■ What you need to do
From the forum thread about compressing large files in Python below, quote the passage from "I want to compress" up to and including "input.close()".

■ Text

---+---

12

I want to compress big text files with python (I am talking about >20Gb files). I am not any how an expert so I tried to gather the info I found and the following seems to work :

import bz2

with open('bigInputfile.txt', 'rb') as input:
    with bz2.BZ2File('bigInputfile.txt.bz2', 'wb', compresslevel = 9) as output:
        while True:
            block = input.read(900000)
                if not block:
                    break
                output.write(block)

input.close()
output.close()

I am wondering if this syntax is correct and if there is a way to optimize it ? I have an impression that I am missing something here.

Many thanks.

user1242959
  • 125
  • 1
  • 4
  • 2
    What is the problem you're having? Is the file you output correct? – Daenyth Mar 01 '12 at 15:15
  • 1
    Why did you choose to read by 900000? – n1r3 Mar 01 '12 at 15:28
  • Yes it seems, uncompressed size corresponds and the format looks ok. I am not confident with everything I code being learning python (and IT in general) by myself. Thanks. Yes I choose thinking about the size of the chunks used by bzip2, I thought better compress one chunk at a time, wrong ? – user1242959 Mar 01 '12 at 15:28

2 Answers2

18

Your script seems correct, but can be abbreviated:

from shutil import copyfileobj

with open('bigInputfile.txt', 'rb') as input:
    with bz2.BZ2File('bigInputfile.txt.bz2', 'wb', compresslevel=9) as output:
        copyfileobj(input, output)
Fred Foo
  • 328,932
  • 68
  • 689
  • 800
  • Thank you ! So you mean the definition of the chunk sizes is not necessary then ? – user1242959 Mar 01 '12 at 16:04
  • 1
    Yep. `copyfileobj` copies in blocks of 16kB by default; you can still set the chunk size if you want by adding a third argument. – Fred Foo Mar 02 '12 at 12:43
  • re: the chunk size: it probably isn't going to make a big difference to either processing time or compression ratio so unless you need to really eke out that last little bit, easiest to just leave it on the default. – fantabolous Aug 08 '14 at 13:32
  • An elegant Pythonic example. – Adam Matan Aug 23 '16 at 14:14
0

Why are you calling the .close() methods? They are not needed as you use the with: statement.

n1r3
  • 7,497
  • 3
  • 16
  • 19

---+---

■ Dataset entries
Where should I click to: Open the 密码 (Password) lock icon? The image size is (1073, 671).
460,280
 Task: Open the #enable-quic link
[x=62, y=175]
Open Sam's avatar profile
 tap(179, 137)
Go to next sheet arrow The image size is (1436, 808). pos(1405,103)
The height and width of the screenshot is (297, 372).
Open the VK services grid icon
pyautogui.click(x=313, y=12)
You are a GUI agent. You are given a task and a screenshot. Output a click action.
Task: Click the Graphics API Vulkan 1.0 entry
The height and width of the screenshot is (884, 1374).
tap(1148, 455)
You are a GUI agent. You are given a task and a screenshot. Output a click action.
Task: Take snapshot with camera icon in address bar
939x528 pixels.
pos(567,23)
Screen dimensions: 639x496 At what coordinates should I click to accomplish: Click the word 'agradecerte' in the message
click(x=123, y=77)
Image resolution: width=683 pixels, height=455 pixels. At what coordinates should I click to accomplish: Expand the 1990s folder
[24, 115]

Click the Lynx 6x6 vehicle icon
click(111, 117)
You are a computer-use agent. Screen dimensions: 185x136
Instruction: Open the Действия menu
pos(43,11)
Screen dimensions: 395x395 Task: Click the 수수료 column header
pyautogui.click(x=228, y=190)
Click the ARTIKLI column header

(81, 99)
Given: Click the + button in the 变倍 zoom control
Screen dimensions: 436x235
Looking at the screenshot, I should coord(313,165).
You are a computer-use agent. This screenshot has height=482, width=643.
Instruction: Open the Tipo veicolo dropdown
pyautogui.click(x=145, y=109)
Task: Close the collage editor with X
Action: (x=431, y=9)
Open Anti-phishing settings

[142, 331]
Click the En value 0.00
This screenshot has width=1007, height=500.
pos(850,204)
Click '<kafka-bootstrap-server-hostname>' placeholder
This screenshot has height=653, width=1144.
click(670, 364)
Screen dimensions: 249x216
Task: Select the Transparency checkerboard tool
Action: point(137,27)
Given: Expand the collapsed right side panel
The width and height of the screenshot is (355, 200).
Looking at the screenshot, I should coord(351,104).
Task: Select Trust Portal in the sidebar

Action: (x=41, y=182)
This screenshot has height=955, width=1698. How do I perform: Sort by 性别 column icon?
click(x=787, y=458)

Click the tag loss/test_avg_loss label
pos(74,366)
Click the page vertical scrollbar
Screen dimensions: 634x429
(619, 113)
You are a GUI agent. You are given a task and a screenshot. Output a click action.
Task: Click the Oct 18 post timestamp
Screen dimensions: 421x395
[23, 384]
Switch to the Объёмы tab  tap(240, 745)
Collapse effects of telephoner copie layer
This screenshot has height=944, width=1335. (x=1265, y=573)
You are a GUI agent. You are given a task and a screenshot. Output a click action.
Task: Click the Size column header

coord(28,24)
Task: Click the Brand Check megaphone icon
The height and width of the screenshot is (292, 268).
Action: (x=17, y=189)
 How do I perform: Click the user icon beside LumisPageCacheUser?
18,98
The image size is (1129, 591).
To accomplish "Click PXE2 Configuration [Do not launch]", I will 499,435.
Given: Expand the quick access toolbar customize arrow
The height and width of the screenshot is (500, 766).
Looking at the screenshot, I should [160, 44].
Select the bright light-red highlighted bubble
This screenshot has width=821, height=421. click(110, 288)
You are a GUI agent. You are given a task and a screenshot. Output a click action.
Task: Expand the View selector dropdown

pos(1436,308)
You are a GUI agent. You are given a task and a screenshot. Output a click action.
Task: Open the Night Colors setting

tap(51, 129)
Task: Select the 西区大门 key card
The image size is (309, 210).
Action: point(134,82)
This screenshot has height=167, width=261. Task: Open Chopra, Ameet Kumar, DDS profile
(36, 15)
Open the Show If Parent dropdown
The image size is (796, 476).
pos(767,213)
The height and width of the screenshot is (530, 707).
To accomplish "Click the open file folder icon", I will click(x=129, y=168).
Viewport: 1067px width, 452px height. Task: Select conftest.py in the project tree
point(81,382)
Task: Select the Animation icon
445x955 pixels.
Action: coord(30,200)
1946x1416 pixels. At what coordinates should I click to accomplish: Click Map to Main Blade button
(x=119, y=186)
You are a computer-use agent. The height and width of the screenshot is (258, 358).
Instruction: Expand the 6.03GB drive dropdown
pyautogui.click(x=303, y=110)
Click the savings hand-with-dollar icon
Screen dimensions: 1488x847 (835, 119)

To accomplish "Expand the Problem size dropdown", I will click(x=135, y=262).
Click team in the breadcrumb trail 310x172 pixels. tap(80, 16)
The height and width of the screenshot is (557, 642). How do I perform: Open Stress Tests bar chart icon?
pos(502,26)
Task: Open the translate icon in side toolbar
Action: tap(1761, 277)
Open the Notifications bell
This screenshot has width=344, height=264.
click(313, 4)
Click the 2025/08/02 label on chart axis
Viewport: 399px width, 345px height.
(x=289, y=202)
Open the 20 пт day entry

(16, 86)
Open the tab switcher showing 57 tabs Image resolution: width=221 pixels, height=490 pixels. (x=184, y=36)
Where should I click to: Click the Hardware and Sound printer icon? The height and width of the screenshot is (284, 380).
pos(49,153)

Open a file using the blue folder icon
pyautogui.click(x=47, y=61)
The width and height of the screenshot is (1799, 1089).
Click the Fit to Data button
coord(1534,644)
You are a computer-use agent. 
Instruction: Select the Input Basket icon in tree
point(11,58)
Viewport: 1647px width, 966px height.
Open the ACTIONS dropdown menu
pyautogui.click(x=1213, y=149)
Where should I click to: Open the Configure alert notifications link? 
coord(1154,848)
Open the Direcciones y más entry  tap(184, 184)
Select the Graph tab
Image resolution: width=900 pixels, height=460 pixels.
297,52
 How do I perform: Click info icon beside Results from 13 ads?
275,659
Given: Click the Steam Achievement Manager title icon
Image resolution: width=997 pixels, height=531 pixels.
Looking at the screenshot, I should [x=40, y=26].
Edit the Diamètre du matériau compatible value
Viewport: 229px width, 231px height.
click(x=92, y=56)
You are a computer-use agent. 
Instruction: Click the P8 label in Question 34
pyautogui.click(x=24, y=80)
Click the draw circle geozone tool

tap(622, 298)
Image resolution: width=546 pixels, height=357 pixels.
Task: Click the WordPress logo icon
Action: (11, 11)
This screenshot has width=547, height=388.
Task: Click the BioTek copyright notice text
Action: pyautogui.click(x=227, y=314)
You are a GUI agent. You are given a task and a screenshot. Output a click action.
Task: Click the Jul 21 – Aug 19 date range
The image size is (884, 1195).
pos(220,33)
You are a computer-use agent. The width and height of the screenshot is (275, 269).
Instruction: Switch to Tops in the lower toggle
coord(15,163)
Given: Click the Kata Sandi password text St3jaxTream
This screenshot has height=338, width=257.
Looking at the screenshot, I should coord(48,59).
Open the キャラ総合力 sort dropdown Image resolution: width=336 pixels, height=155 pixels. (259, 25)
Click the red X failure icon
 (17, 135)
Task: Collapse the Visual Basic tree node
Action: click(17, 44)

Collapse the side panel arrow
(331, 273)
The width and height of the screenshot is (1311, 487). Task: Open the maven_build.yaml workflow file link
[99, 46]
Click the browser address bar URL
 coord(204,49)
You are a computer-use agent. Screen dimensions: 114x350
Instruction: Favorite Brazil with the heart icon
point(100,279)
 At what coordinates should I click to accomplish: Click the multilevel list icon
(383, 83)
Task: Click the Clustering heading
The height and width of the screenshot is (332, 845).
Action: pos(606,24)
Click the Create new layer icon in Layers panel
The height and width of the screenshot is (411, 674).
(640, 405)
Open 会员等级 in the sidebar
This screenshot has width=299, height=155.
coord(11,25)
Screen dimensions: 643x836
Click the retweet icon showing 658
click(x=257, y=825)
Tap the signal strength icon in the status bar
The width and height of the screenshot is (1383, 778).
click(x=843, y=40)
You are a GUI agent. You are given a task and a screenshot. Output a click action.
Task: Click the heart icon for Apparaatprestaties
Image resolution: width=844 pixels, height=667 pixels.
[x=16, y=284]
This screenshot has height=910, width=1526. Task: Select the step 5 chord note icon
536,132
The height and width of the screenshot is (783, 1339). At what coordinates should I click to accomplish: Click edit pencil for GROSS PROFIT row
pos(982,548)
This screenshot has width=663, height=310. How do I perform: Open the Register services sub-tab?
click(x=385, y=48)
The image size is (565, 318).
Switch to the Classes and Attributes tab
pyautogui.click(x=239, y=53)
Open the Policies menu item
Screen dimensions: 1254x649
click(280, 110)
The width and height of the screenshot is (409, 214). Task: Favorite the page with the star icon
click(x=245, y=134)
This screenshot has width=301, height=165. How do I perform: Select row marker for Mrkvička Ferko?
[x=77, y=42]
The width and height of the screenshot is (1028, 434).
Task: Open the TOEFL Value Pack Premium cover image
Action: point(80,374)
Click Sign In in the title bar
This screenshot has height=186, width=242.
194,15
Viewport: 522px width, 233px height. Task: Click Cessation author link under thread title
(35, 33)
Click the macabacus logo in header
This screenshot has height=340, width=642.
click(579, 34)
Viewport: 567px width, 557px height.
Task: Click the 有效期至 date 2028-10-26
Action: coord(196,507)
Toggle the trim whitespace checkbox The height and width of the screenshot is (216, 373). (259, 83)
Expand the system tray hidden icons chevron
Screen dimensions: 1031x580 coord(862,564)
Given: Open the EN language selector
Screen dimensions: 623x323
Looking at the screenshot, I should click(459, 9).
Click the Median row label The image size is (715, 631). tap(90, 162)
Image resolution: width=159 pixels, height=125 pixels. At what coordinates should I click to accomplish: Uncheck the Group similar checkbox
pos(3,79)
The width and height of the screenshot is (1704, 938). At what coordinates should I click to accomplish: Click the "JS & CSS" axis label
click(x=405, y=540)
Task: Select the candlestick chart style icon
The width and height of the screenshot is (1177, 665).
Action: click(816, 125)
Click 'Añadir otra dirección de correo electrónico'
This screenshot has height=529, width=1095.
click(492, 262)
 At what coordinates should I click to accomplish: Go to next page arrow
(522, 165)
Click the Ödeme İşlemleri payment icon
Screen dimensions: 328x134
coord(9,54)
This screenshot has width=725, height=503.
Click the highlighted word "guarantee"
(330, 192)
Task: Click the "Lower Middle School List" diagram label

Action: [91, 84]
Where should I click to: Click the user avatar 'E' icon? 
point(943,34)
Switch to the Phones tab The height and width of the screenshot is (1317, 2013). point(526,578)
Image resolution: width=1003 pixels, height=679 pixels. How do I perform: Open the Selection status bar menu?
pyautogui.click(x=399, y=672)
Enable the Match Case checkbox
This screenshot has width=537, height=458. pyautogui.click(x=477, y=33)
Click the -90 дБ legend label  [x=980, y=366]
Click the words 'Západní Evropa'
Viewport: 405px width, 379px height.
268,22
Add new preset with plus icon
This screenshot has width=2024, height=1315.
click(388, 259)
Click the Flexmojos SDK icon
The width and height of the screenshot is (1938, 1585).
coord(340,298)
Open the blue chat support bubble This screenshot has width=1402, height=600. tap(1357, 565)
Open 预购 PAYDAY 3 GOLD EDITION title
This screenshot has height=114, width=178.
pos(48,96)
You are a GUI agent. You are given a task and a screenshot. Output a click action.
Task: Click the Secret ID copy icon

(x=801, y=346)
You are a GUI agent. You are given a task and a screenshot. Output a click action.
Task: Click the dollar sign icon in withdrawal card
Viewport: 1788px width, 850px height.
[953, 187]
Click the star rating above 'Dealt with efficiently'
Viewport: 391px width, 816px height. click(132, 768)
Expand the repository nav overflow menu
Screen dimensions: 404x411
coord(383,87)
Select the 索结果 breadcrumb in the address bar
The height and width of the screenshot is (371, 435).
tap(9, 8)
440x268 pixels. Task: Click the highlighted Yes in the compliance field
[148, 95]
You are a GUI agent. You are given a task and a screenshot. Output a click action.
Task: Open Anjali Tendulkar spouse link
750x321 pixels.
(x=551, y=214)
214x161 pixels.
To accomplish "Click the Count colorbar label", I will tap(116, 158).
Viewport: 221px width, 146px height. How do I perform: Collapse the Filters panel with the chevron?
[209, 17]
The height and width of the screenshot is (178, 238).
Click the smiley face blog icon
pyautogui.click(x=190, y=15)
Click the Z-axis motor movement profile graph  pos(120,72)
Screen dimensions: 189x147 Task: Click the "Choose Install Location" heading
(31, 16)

---+---

■ Answer to the problem
I want to compress big text files with python (I am talking about >20Gb files). I am not any how an expert so I tried to gather the info I found and the following seems to work :

import bz2

with open('bigInputfile.txt', 'rb') as input:
    with bz2.BZ2File('bigInputfile.txt.bz2', 'wb', compresslevel = 9) as output:
        while True:
            block = input.read(900000)
                if not block:
                    break
                output.write(block)

input.close()